DATA:
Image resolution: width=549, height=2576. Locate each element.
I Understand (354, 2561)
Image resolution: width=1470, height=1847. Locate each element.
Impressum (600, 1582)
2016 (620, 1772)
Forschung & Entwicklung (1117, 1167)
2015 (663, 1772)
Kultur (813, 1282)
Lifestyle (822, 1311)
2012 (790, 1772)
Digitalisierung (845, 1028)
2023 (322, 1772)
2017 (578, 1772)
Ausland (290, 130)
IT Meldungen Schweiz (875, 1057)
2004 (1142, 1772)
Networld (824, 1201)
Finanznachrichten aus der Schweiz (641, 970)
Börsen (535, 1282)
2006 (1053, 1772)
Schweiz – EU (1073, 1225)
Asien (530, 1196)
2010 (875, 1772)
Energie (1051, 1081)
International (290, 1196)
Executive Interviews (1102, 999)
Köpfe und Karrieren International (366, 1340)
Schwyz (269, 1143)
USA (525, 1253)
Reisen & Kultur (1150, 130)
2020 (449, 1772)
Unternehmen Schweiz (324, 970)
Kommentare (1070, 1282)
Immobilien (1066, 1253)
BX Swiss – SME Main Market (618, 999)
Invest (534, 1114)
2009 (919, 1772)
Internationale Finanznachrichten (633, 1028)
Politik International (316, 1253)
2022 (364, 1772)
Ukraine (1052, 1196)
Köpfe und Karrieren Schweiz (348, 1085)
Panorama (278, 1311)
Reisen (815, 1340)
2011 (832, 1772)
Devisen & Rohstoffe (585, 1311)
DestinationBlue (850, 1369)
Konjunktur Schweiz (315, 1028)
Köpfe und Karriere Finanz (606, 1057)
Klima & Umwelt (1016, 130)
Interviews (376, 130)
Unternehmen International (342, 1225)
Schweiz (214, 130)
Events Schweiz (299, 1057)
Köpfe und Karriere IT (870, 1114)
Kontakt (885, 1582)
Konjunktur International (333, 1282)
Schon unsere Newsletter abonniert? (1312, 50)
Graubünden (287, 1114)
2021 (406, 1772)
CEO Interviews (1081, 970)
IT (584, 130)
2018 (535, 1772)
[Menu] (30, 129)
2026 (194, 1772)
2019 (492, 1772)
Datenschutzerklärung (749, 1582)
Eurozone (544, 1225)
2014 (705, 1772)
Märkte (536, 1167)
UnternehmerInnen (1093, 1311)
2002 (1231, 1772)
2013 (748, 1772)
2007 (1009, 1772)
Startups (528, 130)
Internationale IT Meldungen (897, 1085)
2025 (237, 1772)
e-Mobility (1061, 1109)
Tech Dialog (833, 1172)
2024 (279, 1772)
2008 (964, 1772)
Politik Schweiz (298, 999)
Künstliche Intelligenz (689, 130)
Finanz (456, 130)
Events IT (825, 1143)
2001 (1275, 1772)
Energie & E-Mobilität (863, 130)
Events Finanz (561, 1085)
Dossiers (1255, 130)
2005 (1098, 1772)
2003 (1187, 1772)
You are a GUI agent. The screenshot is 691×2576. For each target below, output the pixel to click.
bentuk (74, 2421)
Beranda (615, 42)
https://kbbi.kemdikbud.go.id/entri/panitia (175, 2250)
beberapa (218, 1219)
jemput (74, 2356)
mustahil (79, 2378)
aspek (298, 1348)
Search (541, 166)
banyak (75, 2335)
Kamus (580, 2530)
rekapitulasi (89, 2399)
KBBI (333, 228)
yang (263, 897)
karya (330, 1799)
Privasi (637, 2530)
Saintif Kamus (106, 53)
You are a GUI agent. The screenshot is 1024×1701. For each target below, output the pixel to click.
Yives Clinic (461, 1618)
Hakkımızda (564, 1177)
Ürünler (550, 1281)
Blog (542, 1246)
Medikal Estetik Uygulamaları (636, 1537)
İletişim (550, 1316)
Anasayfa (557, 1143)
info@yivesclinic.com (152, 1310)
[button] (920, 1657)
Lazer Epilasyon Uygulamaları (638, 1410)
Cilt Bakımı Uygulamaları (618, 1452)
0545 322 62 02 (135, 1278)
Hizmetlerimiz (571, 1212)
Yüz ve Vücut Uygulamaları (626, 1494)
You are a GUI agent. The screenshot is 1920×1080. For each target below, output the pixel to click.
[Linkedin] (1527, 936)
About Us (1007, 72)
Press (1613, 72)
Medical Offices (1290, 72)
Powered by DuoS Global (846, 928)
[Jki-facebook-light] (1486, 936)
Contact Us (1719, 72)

TASK DESCRIPTION: Copy the lines above exactly. Start with the line containing "2022 (364, 1772)", end with the line containing "Märkte (536, 1167)", and include both.

ANSWER TO THE EXERCISE:
2022 (364, 1772)
Ukraine (1052, 1196)
Köpfe und Karrieren Schweiz (348, 1085)
Panorama (278, 1311)
Reisen (815, 1340)
2011 (832, 1772)
Devisen & Rohstoffe (585, 1311)
DestinationBlue (850, 1369)
Konjunktur Schweiz (315, 1028)
Köpfe und Karriere Finanz (606, 1057)
Klima & Umwelt (1016, 130)
Interviews (376, 130)
Unternehmen International (342, 1225)
Schweiz (214, 130)
Events Schweiz (299, 1057)
Köpfe und Karriere IT (870, 1114)
Kontakt (885, 1582)
Konjunktur International (333, 1282)
Schon unsere Newsletter abonniert? (1312, 50)
Graubünden (287, 1114)
2021 (406, 1772)
CEO Interviews (1081, 970)
IT (584, 130)
2018 (535, 1772)
[Menu] (30, 129)
2026 (194, 1772)
2019 (492, 1772)
Datenschutzerklärung (749, 1582)
Eurozone (544, 1225)
2014 (705, 1772)
Märkte (536, 1167)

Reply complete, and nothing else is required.